A trainee surgeon at Manchester Royal Infirmary (MRI) was recently awarded a prestigious national honour for his contributions to transplant research.
Mr Iestyn Shapey, Specialist Trainee in Hepatobiliary and Pancreatic Surgery, was awarded the Syme medal by the Royal College of Surgeons of Edinburgh (RCSEd). Named after the eminent nineteenth century surgeon James Syme, the award is given to trainee surgeons who have displayed a high-quality body of research which has impacted future research of clinical practice.
Mr Shapey received the award for his research Transplant Unit at the MRI, part of Manchester University NHS Foundation Trust (MFT), into blood sugar (glucose) control in organ donors, and how this affects the success of pancreas transplants and cells responsible for glucose regulation in diabetic patients. He was presented with the medal by Professor Michael Griffin OBE at a ceremony in Edinburgh.

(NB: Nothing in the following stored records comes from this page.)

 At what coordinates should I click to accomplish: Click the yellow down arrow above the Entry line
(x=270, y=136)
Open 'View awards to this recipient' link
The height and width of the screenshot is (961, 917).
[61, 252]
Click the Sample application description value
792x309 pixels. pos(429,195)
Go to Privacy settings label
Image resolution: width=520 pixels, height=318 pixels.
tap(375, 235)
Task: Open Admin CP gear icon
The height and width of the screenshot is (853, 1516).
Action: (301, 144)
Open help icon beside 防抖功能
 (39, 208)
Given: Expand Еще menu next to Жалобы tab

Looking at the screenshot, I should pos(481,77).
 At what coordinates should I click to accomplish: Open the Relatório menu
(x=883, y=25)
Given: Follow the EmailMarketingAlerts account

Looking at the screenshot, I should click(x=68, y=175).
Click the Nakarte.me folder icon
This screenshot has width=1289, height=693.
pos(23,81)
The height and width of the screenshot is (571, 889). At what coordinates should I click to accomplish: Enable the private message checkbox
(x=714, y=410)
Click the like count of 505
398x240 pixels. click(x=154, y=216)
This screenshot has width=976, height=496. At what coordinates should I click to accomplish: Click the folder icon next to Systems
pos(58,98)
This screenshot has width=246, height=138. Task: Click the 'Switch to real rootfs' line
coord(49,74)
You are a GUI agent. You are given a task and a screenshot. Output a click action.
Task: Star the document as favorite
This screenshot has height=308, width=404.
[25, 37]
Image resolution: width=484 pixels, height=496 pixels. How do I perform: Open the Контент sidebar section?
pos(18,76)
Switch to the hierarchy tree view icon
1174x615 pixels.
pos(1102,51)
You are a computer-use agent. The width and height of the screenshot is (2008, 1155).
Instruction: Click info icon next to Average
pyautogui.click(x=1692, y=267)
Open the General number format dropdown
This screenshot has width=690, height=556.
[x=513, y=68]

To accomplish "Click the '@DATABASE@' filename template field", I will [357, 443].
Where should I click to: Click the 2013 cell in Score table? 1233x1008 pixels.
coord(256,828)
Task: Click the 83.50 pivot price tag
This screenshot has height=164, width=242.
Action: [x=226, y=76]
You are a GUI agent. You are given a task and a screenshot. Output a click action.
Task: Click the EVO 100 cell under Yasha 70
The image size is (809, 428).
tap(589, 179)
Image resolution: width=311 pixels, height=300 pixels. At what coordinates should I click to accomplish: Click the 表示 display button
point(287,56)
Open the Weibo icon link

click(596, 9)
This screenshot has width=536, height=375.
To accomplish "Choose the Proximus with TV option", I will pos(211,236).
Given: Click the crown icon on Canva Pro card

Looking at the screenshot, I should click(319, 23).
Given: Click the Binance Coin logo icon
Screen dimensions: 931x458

Mr Shapey said: “Findings from my research have been used to make better decisions on which organs to accept for transplantation, and how to manage them during the transplantation process so that they can last longer and stand a better chance of working properly for our patients.”
“It’s a great privilege to receive the Syme Medal and be recognised by peers at the Royal College of Surgeons of Edinburgh. I hope that I will be able to use this award as a platform from which to launch the next stage of my research career.”
In 2016 Mr Shapey also received an MFT Peter Mount Fellowship, which supports promising early career clinical researchers to prepare submissions for other external fellowships or research funding applications. This provided seed funding and support for Iestyn to develop the larger body of research for which he was awarded the Syme medal.
Professor Rick Body, Group Director of Research and Innovation (R&I) at MFT, said: “This is a fantastic honour for Iestyn from the Royal College of Surgeons of Edinburgh in recognition of the important impact of his research, findings from which have directly led to better care and treatment for our transplant and diabetic patients at the MRI.
“We’re incredibly proud to support clinical researchers to develop in their careers. Iestyn’s quality of research is a fantastic example of the huge benefits clinical research can bring about to our participants and populations across Greater Manchester, as well as researchers themselves.”
Findings from Mr Shapey’s research have included:
- The important relationship between insulin therapy and blood sugar control within organ donation and transplantation.
- How use of insulin in critical care, during the donation period predicts the subsequent function of transplanted islets (groups of cells in the pancreas, and in transplanted pancreas.
- How controlling blood sugar early during transplant procedure can predict the survival of the pancreas.
- That poor blood sugar control during organ donation occurs is caused by the death of insulin-producing cells.
- That a new blood test can predict future function of the transplanted organs and guide clinicians’ decisions whether to accept an organ for transplantation.
Mr Shapey’s research will hopefully lead to a randomised trial to see whether insulin therapy for both donors and patients can improve outcomes and reduce complications in pancreas transplants. He also hopes to expand the utility of the blood test to include patients undergoing pancreatic surgery for cancer and pancreatitis.